Э нет, с меня на сегодня хватит.
– Да ладно, последний стаканчик!
– Ну разве что последний…
Позавчера Жюльен заехал за мной на старой колымаге – “купил по случаю, за гроши” – и продемонстрировал купчую, налоговую квитанцию, страховой полис. Первый раз я видела, чтобы он хвалился каким-то приобретением, – наверно, хотел, чтобы я перестала трястись: спокойно, малышка! Он подарил мне нарциссы – весной их продают вдоль дороги на каждом шагу. Я спрятала букетик в чемоданчик-дипломат, который служил мне переносным шкафом и туалетным столиком.
– Дома сразу поставлю их в теплую воду, и они оживут – вот увидишь.
– Не увижу… Прости, Анна, но сегодня вечером я никак не могу остаться с тобой.
Обычно, когда Жюльен объясняет, что вечером его ждут друзья, и убегает, ласково улыбнувшись на прощание, я, хоть и расстраиваюсь, но делать нечего, быстро беру себя в руки и иду домой одна… Но на этот раз было иначе: я чувствовала, что Жюльен остается в Париже, но не со мной, а с другой… Существование этой Другой становилось в последнее время все более ощутимым, хотя Жюльен молчал и темнил. Когда-нибудь я отыщу эту тень и сведу с ней счеты… Впрочем, тень – это скорее я: что могут сделать мои бесплотные руки с другой такой же тенью? Видно, придется принимать Жюльена со всей его компанией и исподволь пробиваться поближе, оттесняя одного за другим: “Ах, извините!”, пока не догоню его самого, не зашагаю вровень, а те пускай плетутся сзади или отходят в сторону – кто как хочет! – но прежде всего – приблизиться…

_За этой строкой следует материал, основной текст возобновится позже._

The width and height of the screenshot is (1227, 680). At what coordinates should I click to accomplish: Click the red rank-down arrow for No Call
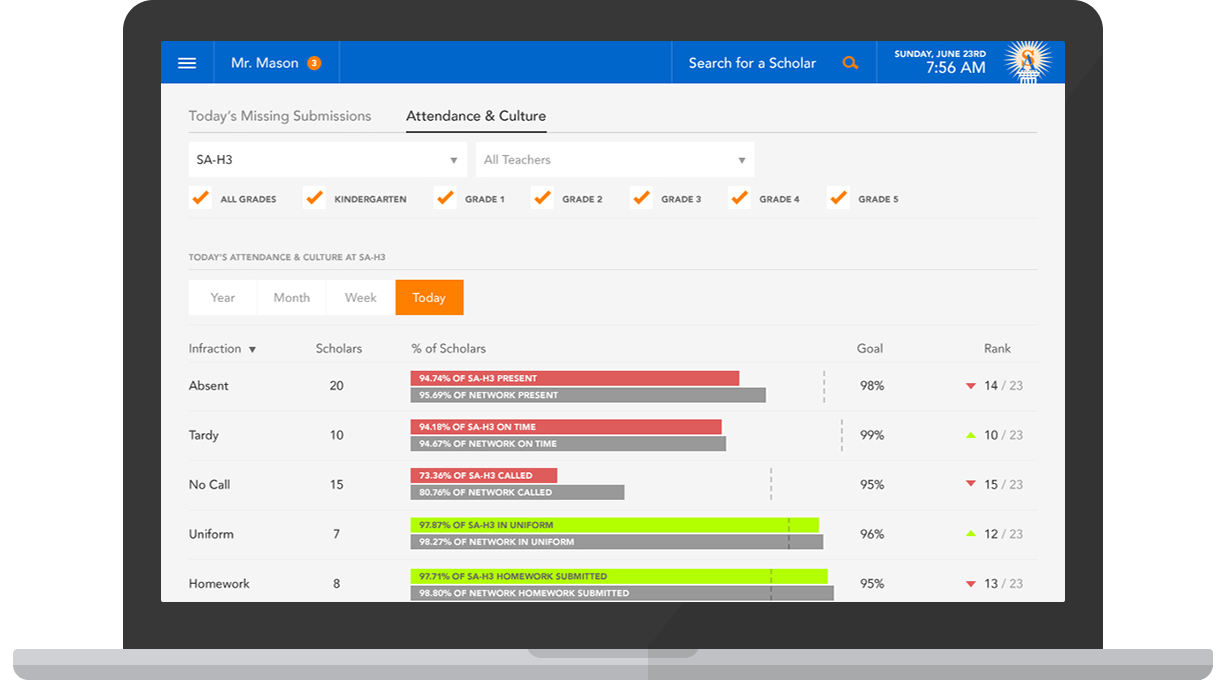coord(970,483)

Я захлопнула дверцу машины и быстро, как только позволяла больная нога, пошла, не оборачиваясь и не прислушиваясь к звуку мотора, быстро слившегося с сумятицей вечернего города. Потом я ехала в метро и смотрела на свое заплаканное лицо в стекле вагона. “Насьон” – “Этуаль”, “Этуаль” – “Насьон”, из конца в конец и обратно, старый трюк, чтобы поскорее заснуть.

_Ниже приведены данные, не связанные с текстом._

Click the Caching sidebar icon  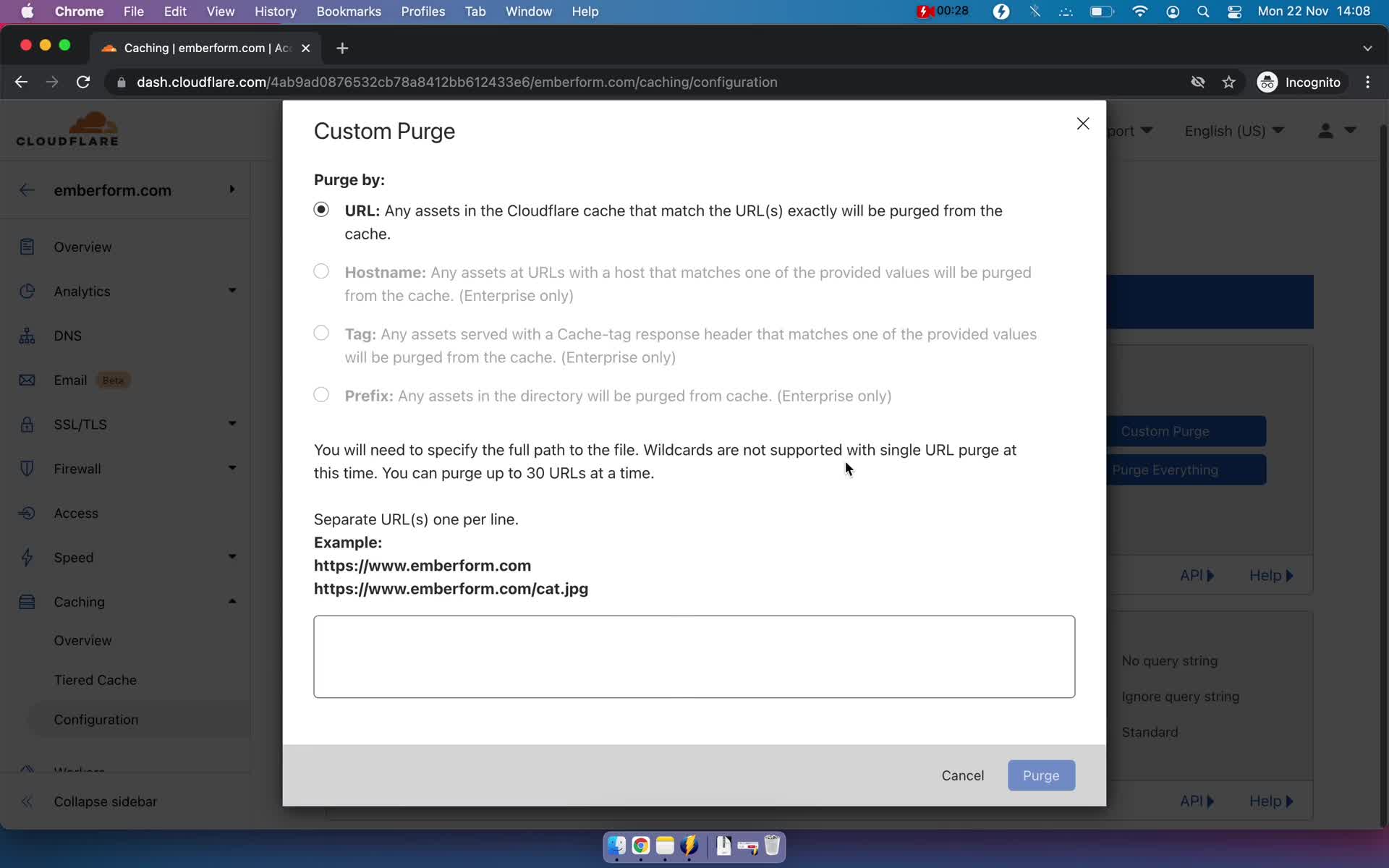pyautogui.click(x=27, y=601)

Я вышла за одну станцию до своей гостиницы. Хотелось пройтись перед сном и поискать, не попадется ли по дороге какое-нибудь еще не закрытое кафе, где бы меня не знали; гостиничный бар не подходил – слишком, наверное, заметно мое жадное желание напиться, хоть и пить тоже тошно.

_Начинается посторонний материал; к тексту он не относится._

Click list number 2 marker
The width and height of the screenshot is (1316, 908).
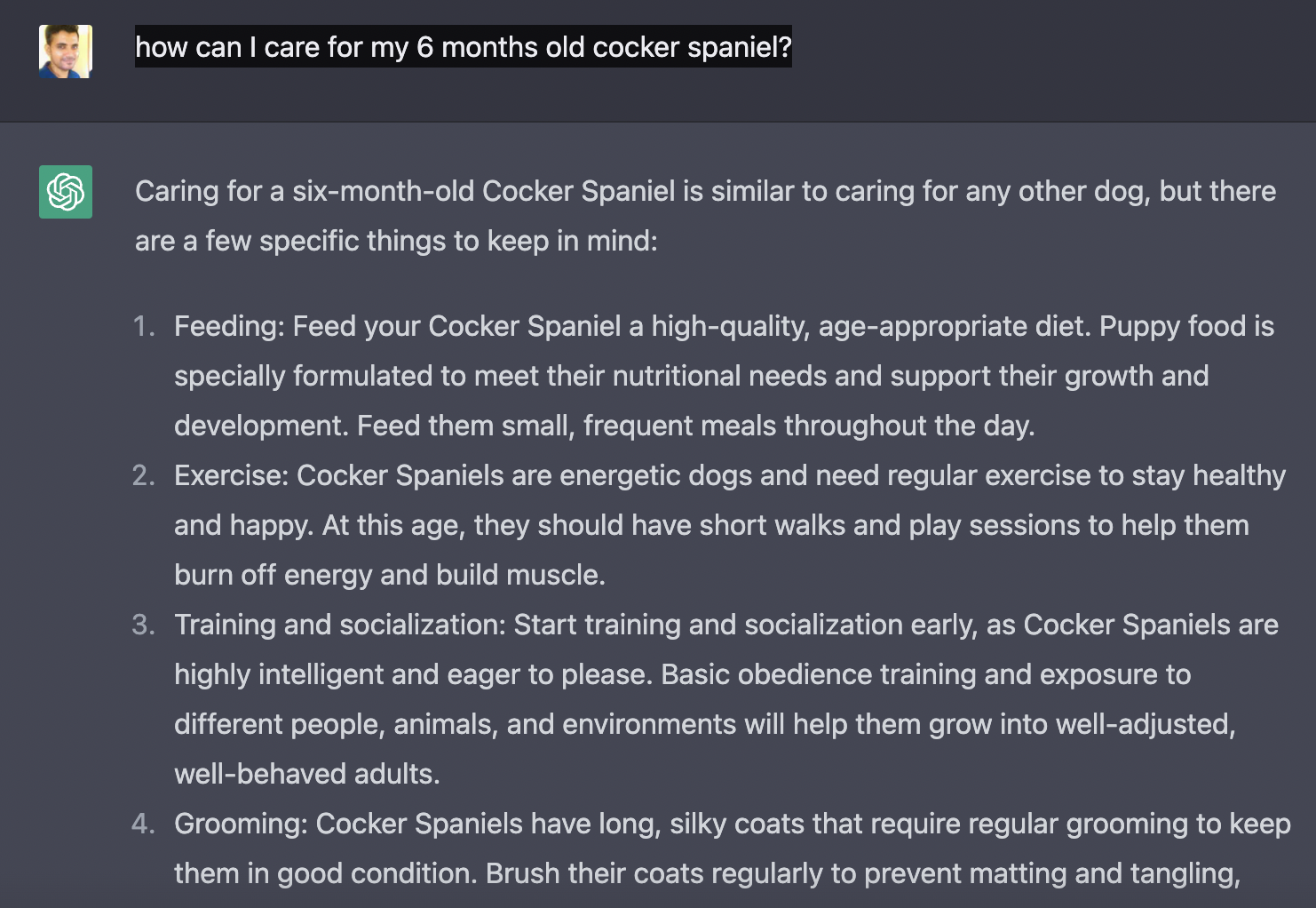pyautogui.click(x=144, y=475)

Я пропустила несколько двойных коньяков подряд, а последнюю рюмку прибавила в гостинице, хмель еще не успел проявиться, я не чувствовала ни тепла, ни головокружения – ничего, полная ясность и трезвость. Взяв ключ, я пошла наверх пешком, чтобы по возможности оттянуть момент, когда больше не нужно будет следить за собой: держаться прямо, говорить внятно, идти твердо. Мысли путались и испарялись из головы, осталась только одна отчетливая картинка: бутылка шерри на верхней полке шкафа – ее недавно принес Жюльен, и она осталась непочатой; я не люблю шерри, но сейчас буду пить, достану, не раздеваясь, и вылакаю до дна. До полки дотянулась с трудом – надо было влезть на стул, а коньяк уже туманил глаза и шумел в ушах. Раздевалась я медленно, отхлебывая из бутылки после каждого движения и прислушиваясь, как разливается по жилам спирт. Остаток вылила в стаканчик для полоскания рта, поставила около кровати и свалилась в полном бесчувствии.